If you have been reading my work for a long time, this letter may sound a bit familiar. I actually wrote the bulk of this almost two years ago as a post to my blog. When I started writing today's letter, I realized that everything I was saying was basically a repeat of this. So, I figured, why not just send what I wrote before. Hope you'll forgive that. Here it is...
Now that you and I have agreed that the best place for the things you intend to do is on a calendar, I wanted to take some time to talk about what that means.
You see, when the things you hope to do are on some long wish list of things you hope to do, they are telling you a lie. They are telling you that you that every single thing on there is of equal importance. They are telling you that you have infinite capacity and infinite time. They are telling you everything needs to be there and should, at some point, warrant 100% of your attention. That it is completely possible and reasonable that you will do all of these things and have all the time in the world to do them.
The beauty of forcing the essential question of "When?" is that it also forces you (and the things) to face a hard and undeniable truth — time is finite. Each day has 24 hours. Six-to-Eight of those you are sleeping. You have many other obligations that will take away from the rest of your waking time — both on your calendar and not. My guess is that for a lot of us, at most and on the best days, we have about 2 hours to honestly dedicate to any of the things on our list. Most days, that is much, much, less.
Now that you are going to make those things part of your day, week, or month by taking a look at your calendar and deciding when you plan to do those things and scheduling those things at a time, you can see exactly how much time you have to work with. Suddenly, you go from having the lie of infinite capacity to the truth of having known constraints. With this knowledge, and only with this knowledge, you can focus on doing better things with that time.
Time is an instant prioritizer. Looking at a thing you need to do and asking "when" returns an answer that is a priority as much as a time. For instance, if some thing should be done "Now" then it is more important than anything else that might be done now. If some thing should be done today, and slotted into a free spot on your calendar to be done today, then it’s as important as anything else you will do today. It also follows that some thing that you put on the calendar to do tomorrow is less important than the things you need to do today or right now.
Now that you have recognized that the time and capacity you have for this long list of things is, in fact, limited you might also start to look at the things on that list and ask, "Is this worth my time doing?"

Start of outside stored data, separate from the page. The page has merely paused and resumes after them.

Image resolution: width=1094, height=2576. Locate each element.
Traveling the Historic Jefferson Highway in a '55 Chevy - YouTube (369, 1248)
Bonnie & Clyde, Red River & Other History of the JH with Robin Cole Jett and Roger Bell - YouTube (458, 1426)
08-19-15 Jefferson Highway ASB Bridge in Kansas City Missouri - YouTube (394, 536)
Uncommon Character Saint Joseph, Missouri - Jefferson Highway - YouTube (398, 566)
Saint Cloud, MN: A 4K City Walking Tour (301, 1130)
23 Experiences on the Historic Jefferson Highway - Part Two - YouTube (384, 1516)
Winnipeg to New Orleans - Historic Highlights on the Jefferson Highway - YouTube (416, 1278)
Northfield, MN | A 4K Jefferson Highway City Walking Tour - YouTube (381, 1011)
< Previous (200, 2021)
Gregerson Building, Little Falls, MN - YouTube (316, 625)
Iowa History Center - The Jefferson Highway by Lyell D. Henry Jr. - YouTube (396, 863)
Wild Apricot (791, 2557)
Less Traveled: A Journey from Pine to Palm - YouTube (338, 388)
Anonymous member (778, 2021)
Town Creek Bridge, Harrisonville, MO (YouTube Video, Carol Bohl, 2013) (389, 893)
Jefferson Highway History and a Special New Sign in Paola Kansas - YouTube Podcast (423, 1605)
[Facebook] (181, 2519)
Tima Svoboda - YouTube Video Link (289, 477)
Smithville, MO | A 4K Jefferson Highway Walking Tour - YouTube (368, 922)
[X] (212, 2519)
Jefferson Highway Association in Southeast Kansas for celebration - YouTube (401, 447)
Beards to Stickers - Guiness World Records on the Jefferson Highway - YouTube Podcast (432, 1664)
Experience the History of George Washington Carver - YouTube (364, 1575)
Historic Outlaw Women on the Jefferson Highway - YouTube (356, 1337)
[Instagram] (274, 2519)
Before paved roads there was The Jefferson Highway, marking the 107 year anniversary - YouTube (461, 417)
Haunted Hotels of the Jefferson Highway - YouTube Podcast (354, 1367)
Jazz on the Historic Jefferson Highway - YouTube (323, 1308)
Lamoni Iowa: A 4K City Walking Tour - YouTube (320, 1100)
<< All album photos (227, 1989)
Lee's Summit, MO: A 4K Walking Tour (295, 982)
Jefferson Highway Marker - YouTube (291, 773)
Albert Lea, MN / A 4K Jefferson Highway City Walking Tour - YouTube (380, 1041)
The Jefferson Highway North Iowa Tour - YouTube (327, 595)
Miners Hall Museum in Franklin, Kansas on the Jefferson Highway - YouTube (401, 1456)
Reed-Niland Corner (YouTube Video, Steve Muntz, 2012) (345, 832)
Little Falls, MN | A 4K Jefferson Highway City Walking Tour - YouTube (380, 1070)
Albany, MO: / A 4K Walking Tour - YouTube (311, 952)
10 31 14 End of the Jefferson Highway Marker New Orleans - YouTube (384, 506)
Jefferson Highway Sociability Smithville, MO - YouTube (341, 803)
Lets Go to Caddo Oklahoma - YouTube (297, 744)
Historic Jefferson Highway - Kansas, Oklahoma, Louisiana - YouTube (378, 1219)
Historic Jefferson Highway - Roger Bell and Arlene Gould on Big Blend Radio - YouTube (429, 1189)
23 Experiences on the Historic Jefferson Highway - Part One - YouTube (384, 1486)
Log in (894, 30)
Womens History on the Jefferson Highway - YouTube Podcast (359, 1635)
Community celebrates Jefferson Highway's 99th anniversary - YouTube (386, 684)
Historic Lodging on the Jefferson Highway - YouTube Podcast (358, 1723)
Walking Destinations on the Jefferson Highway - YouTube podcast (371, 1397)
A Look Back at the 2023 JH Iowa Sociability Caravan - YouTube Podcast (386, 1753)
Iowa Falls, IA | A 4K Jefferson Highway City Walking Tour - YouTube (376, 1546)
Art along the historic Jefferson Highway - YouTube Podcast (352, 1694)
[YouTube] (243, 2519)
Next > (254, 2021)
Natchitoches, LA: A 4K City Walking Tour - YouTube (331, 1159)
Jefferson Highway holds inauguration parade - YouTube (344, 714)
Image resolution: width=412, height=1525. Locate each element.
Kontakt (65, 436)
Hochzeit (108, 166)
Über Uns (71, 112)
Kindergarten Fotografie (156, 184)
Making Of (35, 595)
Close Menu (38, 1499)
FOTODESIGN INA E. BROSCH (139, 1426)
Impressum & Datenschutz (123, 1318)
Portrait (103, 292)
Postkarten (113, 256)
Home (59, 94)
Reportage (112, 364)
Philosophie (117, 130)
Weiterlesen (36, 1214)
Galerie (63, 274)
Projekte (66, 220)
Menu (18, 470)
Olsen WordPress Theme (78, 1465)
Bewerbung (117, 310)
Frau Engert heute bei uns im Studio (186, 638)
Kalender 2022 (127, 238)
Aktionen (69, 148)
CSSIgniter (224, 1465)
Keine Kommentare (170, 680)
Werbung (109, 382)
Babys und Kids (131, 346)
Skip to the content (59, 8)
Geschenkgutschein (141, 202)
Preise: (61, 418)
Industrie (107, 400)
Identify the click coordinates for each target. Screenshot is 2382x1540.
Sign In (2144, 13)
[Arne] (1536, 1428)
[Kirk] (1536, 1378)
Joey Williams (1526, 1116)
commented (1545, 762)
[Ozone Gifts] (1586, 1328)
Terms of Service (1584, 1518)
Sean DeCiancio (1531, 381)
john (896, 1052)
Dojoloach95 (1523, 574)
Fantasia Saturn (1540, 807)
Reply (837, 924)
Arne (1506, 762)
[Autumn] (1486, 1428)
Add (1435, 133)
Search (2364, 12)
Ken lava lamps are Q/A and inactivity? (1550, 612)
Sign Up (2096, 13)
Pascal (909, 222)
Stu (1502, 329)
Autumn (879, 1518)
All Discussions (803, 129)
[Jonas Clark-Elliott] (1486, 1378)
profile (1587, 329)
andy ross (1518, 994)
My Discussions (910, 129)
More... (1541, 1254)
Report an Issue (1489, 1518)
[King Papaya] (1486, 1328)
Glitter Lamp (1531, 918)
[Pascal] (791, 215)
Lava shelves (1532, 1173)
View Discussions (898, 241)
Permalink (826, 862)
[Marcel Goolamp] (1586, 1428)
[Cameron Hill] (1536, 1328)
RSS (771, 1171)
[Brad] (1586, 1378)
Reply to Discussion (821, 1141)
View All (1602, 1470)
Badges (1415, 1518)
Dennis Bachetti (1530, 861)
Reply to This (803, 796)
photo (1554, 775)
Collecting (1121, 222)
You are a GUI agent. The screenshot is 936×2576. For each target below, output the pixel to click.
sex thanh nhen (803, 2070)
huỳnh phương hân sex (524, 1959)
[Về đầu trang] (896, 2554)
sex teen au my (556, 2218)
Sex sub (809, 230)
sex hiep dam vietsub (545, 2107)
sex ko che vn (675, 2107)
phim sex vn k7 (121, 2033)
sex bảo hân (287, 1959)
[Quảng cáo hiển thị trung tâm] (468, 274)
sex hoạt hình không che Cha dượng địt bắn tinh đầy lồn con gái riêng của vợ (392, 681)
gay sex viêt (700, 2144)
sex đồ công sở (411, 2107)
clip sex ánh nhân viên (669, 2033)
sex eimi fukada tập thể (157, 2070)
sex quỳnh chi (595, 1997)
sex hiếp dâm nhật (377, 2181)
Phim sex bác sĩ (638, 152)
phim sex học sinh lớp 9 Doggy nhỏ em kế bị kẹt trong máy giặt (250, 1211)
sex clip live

That is to say, if you know you only have a limited amount of time to work on the things you wish to do, don’t you want to make sure you are only doing the things you should be doing? Don’t you want to do better things? Things that really matter and make an impact? You have maybe a half-hour, hour, etc. Don't you want to spend that short amount of time doing the best things you can?
I know I do. And, I know the first step to deciding the best thing I can do with the time I have is ensuring that the things on my list are all things that matter to me. Anything else I, literally, don’t have time for.